A longa lista de falácias (mais de 40 no total!)
é semelhante às proibições da lei de Deus: ela estabelece um padrão que é ideal
e, portanto, em grande parte inatingível em perfeição. No entanto, ela nos
informa sobre o que é correto, expõe nosso erro e nos leva a nos esforçarmos
com toda a diligência para evitar a transgressão enquanto contamos com a ajuda
de Deus e confiamos em Sua misericórdia.
Ele também tem limitações inerentes análogas.
Assim como a lei expõe o erro moral, mas é incapaz de nos transmitir a justiça
que exige, este livro expõe o erro exegético e não pretende fornecer o
treinamento positivo em hermenêutica de que precisamos para nos comportarmos
corretamente nessa tarefa.
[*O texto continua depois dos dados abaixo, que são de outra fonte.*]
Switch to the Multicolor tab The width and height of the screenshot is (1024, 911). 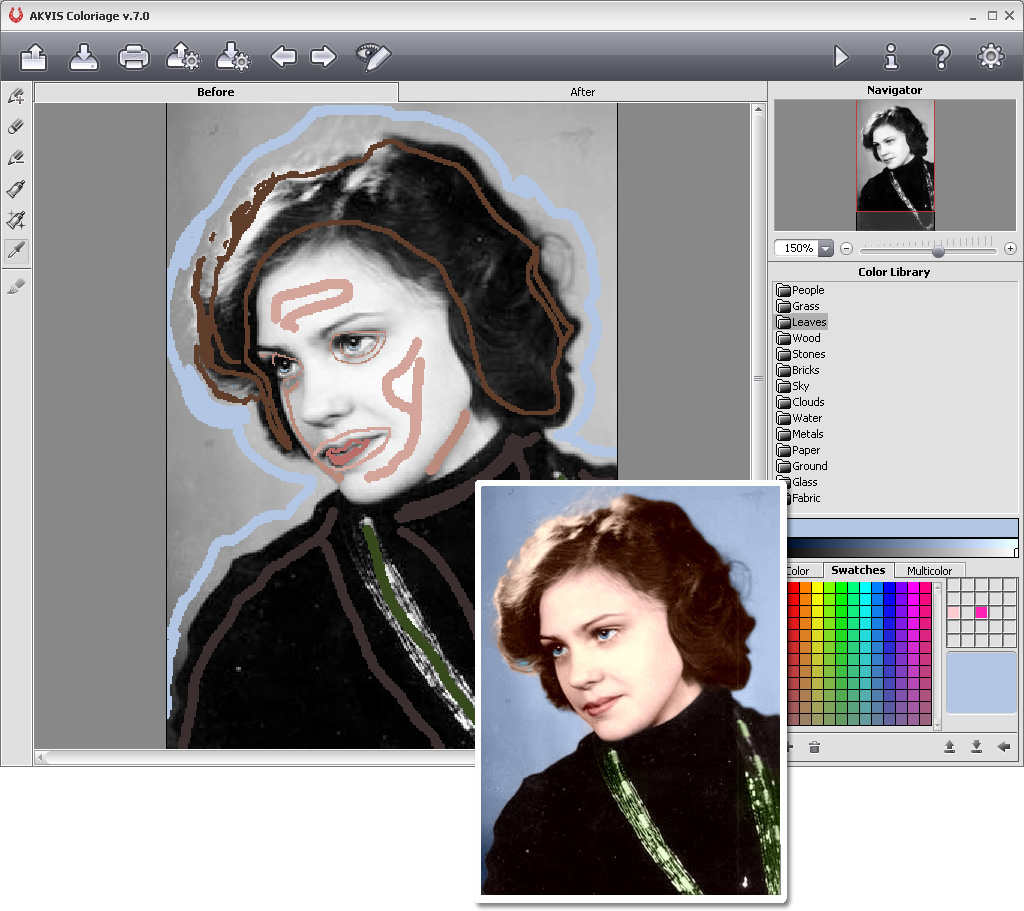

Para isso, precisamos nos voltar para outro lugar, a
saber, para uma dependência orante da iluminação graciosa do Espírito Santo,
para a leitura e meditação contínuas das Escrituras, para a aquisição de tanto
conhecimento bíblico quanto a providência permitir e para o equilíbrio, uso
diligente das ferramentas de estudo que nos ajudam a preencher as lacunas de distância
que existem entre nós e o mundo bíblico antigo.